A rapid (<7-min) immunochromatographic test for immunoglobulin M (IgM) and IgG antibodies to dengue viruses was evaluated by using hospital admission and discharge sera from 124 patients. The reference laboratory diagnosis was based on the results of virus isolation, hemagglutination-inhibition assay (HAI), and enzyme immunoassay (EIA). By the standard assays, patients experienced primary dengue virus infection (n = 30), secondary dengue virus infection (n = 48), Japanese encephalitis (JE) virus infection (n = 20), or no flavivirus infection (n = 26). The rapid test demonstrated 100% sensitivity in the diagnosis of dengue virus infection and was able to distinguish between primary and secondary dengue virus infections through the separate determinations of IgM and IgG. For all patients with primary dengue virus infection a positive test for IgM to dengue virus and a negative test for IgG to dengue virus were obtained, whereas for 46 of 48 patients (96%) with secondary dengue virus infection, a positive test for IgG to dengue virus with or without a positive test for IgM to dengue virus was obtained.
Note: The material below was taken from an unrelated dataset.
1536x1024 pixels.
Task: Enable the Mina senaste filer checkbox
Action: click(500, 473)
The remaining two patients with secondary dengue virus infection had positive IgM test results and negative IgG test results. Furthermore, the rapid test was positive for patients confirmed to be infected with different dengue virus serotypes (12 infected with dengue virus serotype 1, 4 infected with dengue virus serotype 2, 3 infected with dengue virus serotype 3, and 2 infected with dengue virus serotype 4). The specificity of the test for nonflavivirus infections was 88% (3 of 26 positive), while for JE virus infections the specificity of the test was only 50% (10 of 20). However, most patients with secondary dengue virus infection were positive for both IgM and IgG antibodies to dengue virus, while no patients with JE virus infection had this profile, so cross-reactivity was only a concern for a small proportion of patients with secondary dengue infections. The rapid test demonstrated a good correlation with the reference EIA and HAI and should be useful for the rapid diagnosis of dengue virus infections.